The DHS Program User Forum
Discussions regarding The DHS Program data and results
Home » Countries » India » Weighting variables in DHS India data (1992 and 1998)
Re: Weighting variables in DHS India data (1992 and 1998) [message #8172 is a reply to message #8168] Tue, 01 September 2015 12:41 Go to previous messageGo to previous message
Bridgette-DHS is currently offline  Bridgette-DHS
Messages: 3199
Registered: February 2013
Senior Member
Here is another response from Tom Pullum:

Sampling weights are inflation or deflation factors that have an average value of 1. DHS moves the decimal point six places to the right, that is, multiplies the weight by 1,000,000 (one million). Thus "1148330" is actually "1.148330". The reason for doing this is the same as the reason why percents have a factor of 100, fertility and mortality rates often have a factor of 1000, and maternal mortality rates have a factor of 100,000. It's just to have many significant digits without having to worry (or worry very much) about a decimal point. A weight of 1.148330 for each child in the cluster just means that that the probability that a child in that cluster would appear in the sample was a little less than the average for the whole country, and therefore, to compensate, those children get a weight greater than 1. It doesn't really have anything to do with the population of the district. It is impossible, just from the weights, to estimate the population at any level of aggregation.

When you collapse, you are usually calculating a mean. For example, if you wanted to calculate the mean of some variable x in the district, you would use "collapse (mean) x [iweight=v005/1000000]" . This would give you an estimate of the mean of x in the district, corrected or adjusted for the weights. If you did not use the weights, the mean of x would be biased toward the oversampled children. (With collapse, the default is the mean, so you would get the same thing with just "collapse x [iweight=v005/1000000]".)

I don't know what you are doing with "collapse(rawsum)v005/1000000 , by (district)". You have omitted something, and I don't just mean spaces.
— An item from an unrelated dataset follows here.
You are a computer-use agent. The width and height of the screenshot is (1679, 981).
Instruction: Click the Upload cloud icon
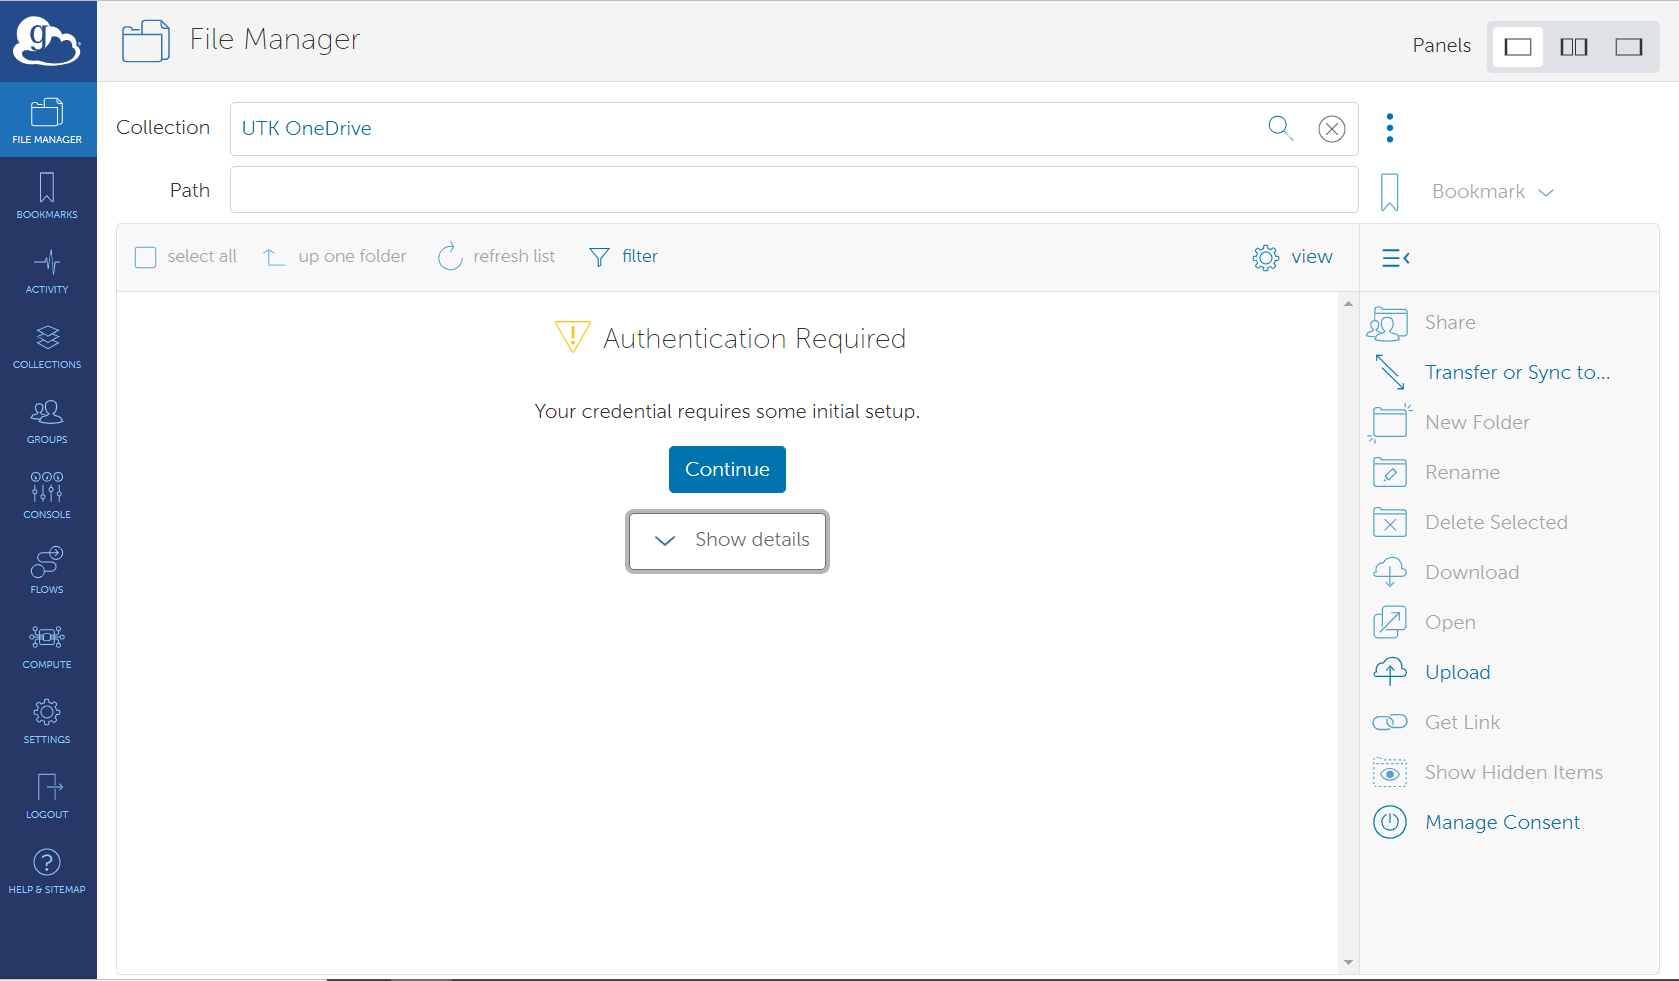click(1389, 672)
"(rawsum)" indicates a sum, not a mean, and it ignores the weights. I think "sum" is the only statistic that can be prefaced by "raw". There is no "rawmean", for example.

I think you may be making this more complicated than necessary. I would say that you need to use the weights for any collapses and for any estimation commands. Avoid having the numbers come out 1,000,000 times larger than they should be. That's all.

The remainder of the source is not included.